`cuda.compute` Developer Overview#

This document provides an overview of the internal structure of cuda.compute. At a high level, cuda.compute exposes CUDA C++ parallel algorithms through a Python API. Internally, it combines Python-side operator compilation, CUDA C++ source generation, and runtime just-in-time (JIT) compilation and linking.

We start with a simplified prototype. As we encounter the limitations of that simplified model, we introduce the additional mechanisms needed by the full implementation, referring to the relevant source code where useful.

We begin with a minimal example that invokes a CUDA C++ kernel from Python. In this simplified prototype, the kernel takes a single integer argument and prints it.

#include <cstdio>

__global__ void kernel(int value) {
    std::printf("thread %d: %d\n", threadIdx.x, value);
}

extern "C" void launcher(int value) {
  kernel<<<1, 4>>>(value);
  cudaDeviceSynchronize();
}

We can compile this code using nvcc:

nvcc -Xcompiler=-fPIC -x cu kernel.cu -shared -o libkernel.so

The resulting shared library exports the host function launcher, which we can call from Python using ctypes:

import ctypes

bindings = ctypes.CDLL('libkernel.so')
bindings.launcher.argtypes = [ctypes.c_int]
bindings.launcher(42)

Running that Python code produces:

thread 0: 42
thread 1: 42
thread 2: 42
thread 3: 42

The example above works because all of the behavior is fixed ahead of time in the CUDA C++ source. The kernel and the operation it performs are both known in advance.

A library primitive such as reduction is different. Its behavior depends not only on the input type, but also on the operator being applied. A practical Python API therefore cannot be limited to a single built-in case such as summing float values. It needs to support many data types and user-provided operators.

That means the CUDA C++ side must be able to invoke device code that originates in Python. Reduction is a useful motivating example, but to keep the mechanics simple we will start with a much smaller building block: compiling a simple Python function and making it callable from CUDA C++. The same technique later applies to user-provided reduction operators.

We can compile such a Python function to PTX using Numba-CUDA as follows:

import numba.cuda

def op(value):
    return 2 * value

ptx, _ = numba.cuda.compile(op, sig=numba.int32(numba.int32))

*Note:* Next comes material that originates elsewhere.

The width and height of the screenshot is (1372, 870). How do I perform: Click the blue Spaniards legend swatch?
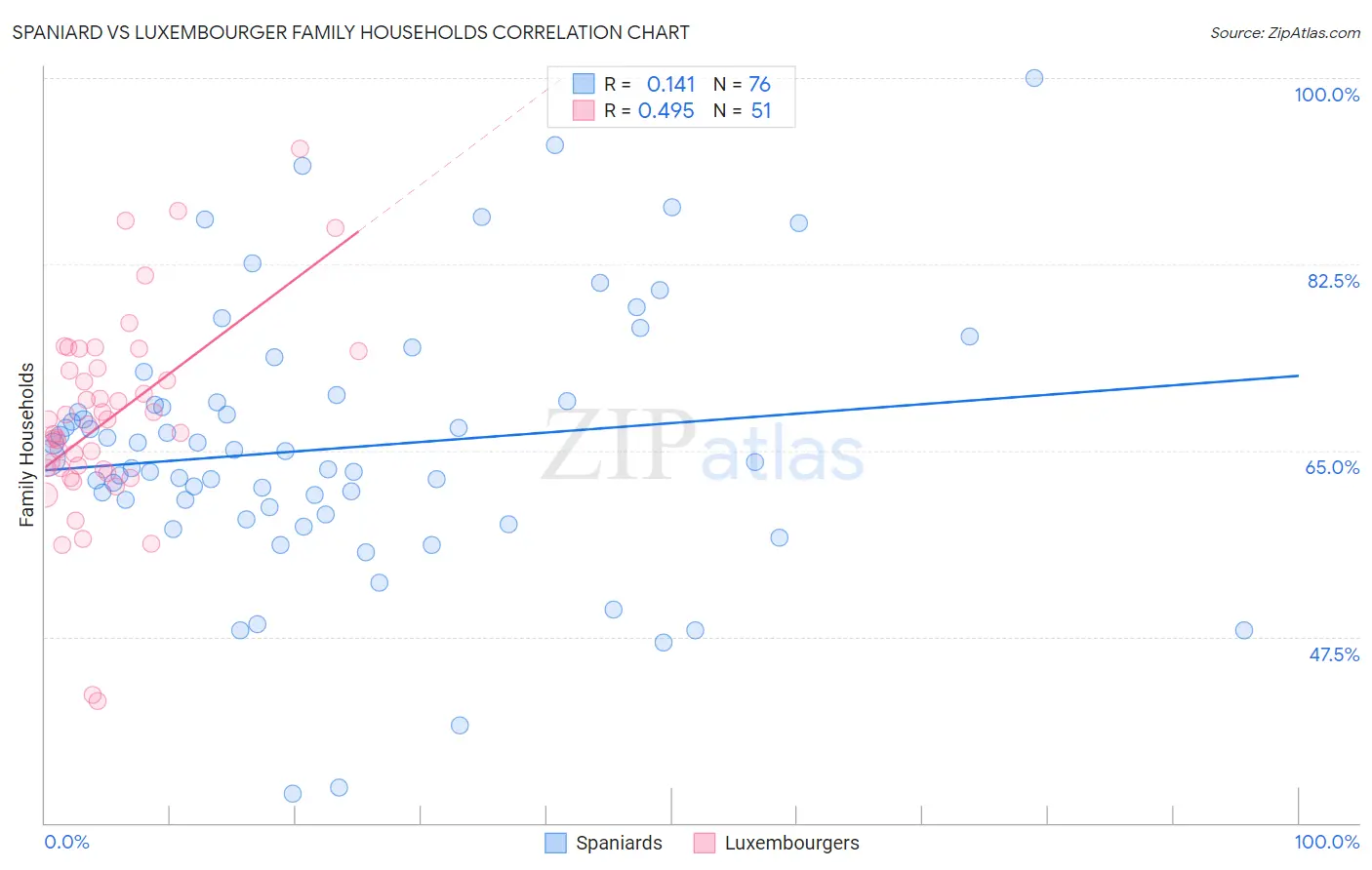555,843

That’d give us the following PTX code:

.visible .func  (.param .b32 func_retval0) op(.param .b32 op_param_0)
{
        .reg .b32       %r<3>;


        ld.param.u32    %r1, [op_param_0];
            shl.b32         %r2, %r1, 1;
        st.param.b32    [func_retval0+0], %r2;
        ret;
}

At this point, the Python function has been compiled to device code, but the CUDA C++ side still needs a way to refer to it.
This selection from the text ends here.